On the love life of the Café Central, on the balance of social distinc­tions in it, on the literary and political currents by which its frayed shores are washed, on those buried alive in the Central-cavern longingly awaiting their excavation yet hoping that it will not occur, on the masked play of wit and foolishness that in those rooms turns every night into Mardi Gras, on these and other things there is still much to say. But whoever is inter­ested in the Café Central knows all this anyway, and whoever isn't interested in the Café Central we have no interest in.

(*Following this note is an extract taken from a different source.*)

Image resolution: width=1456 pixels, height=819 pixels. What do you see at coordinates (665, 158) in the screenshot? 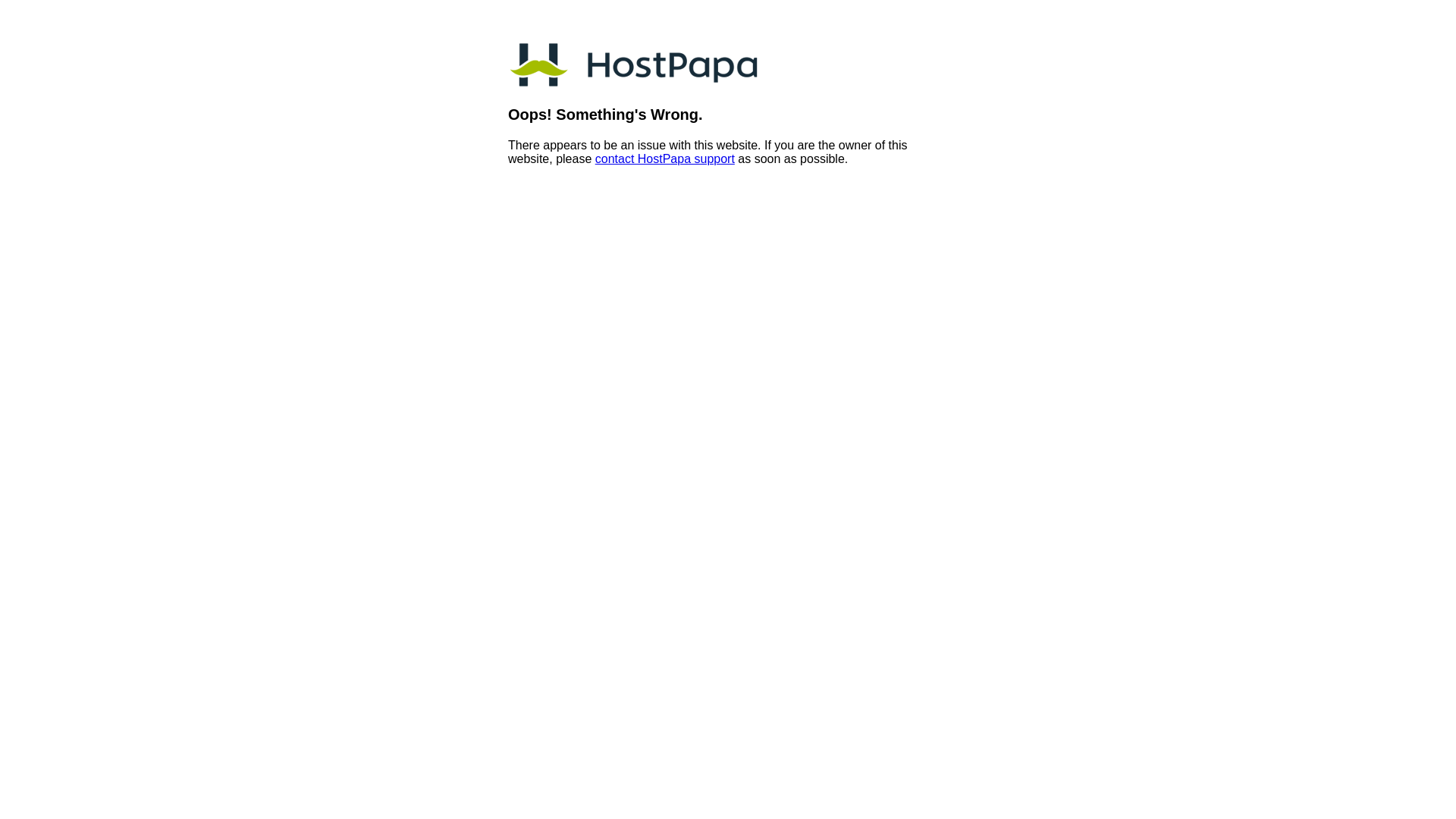
I see `'contact HostPapa support'` at bounding box center [665, 158].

It is a coffeehouse, take it as it is! Never will you ever come upon such a place again. What Knut Hamsun says about the city of Christiania in the first sentence of his immortal Hunger applies to it as well: "No one leaves her whom she did not mark."

“Theorie des 'Cafe Central,’” 1926. Original text in Alfred Polgar, Kleine Schriften, 4:254-59.



1 A reference to the seventeenth century German mystic writer Johann Schefler (1624-77), best known under his pseudonym, Angelus Silesius (the Angel of Silesia). His major work was Das Cherubinische Wandersmann (The Angelic Pilgrim), essentially a collection of moral apothegms.